数ヶ月前から貴ブログを拝見しており、どうやら自分と同じような経歴をお待ちの方であろうと思っておりましたが、今さらながら自己紹介を拝読して、とても懐かしい思いに駆られました。私が寝屋川の車両工場を見学させて頂いた折りには、栗生様は確か車両課長をされていて、とてもご丁寧な対応をして頂きました。ありがとうございました。
私も60年にわたり鉄道模型を趣味としております。日本型の他には欧州型が好きですが、最近は今さらながらアメリカ型にも興味が沸いてくるのを抑えるのに苦労しております。

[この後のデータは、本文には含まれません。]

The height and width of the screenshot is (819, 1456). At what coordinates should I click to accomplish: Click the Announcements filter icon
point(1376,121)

これを機会に楽しいやり取りなどできれば幸甚に存じます。
>>ようこそおいでくださいました.長津田工場は全国車両屋のお手本で,教えを請いに伺わせていただいたものです.
アメリカ型は円安で逆境と言えますが,そんな中でも楽しみ方は選り取り見取りですよね.ご活躍を期待しております【ワークスK】
投稿: 川口雄二 | 2024/03/26 15:00
私が見学させて頂いた時、上下の窓がワイヤーで繋がった二段窓の機構に感心しました。京阪さんには賢い方がいらっしゃるのだな、と。東急で多用していたエキスパンダ式のバランサを使う一段下降窓のバネの復元力と窓枠の摺動抵抗をバランスさせる機構は、ちょっと素人っぽい感じがしました。

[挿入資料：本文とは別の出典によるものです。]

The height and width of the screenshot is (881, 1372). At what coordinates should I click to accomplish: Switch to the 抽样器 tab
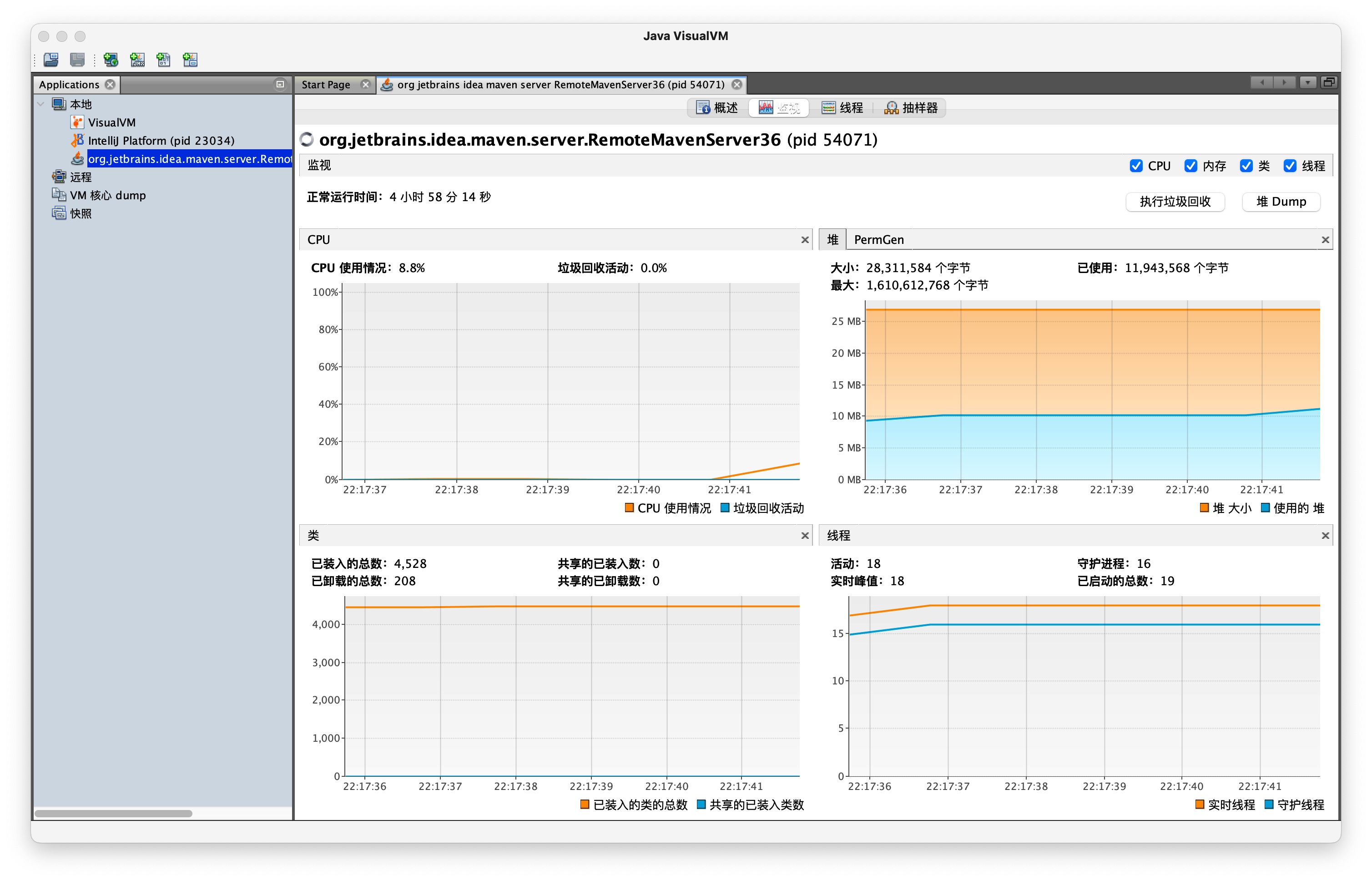[x=911, y=107]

>>たぶん,フリーストップ・カーテンのことだと思います.上下させても任意の高さで止められ,決して傾かない機構です.元は阪神が側開き戸用に使っていたアイデアを頂いたと聞きました.1959年から採用され,材質と終端処理を工夫して,私が現役の頃は完璧,全国でも唯一無二の存在でしたね.鉄ピク1991年12月増刊号をご覧ください【ワークスK】
投稿: 川口雄二 | 2024/03/27 10:22
そうです。カーテンのことでした。あの左右のワイヤーがカーテンの横棒の中で入れ替わっている機構に興味を引かれたのでした。
上下の窓がワイヤーで繋がっていて、下窓を上げると上窓が下がる機構は、どこかの電車で見たことがあるのですが、それと記憶が混ざっていたようです。失礼しました。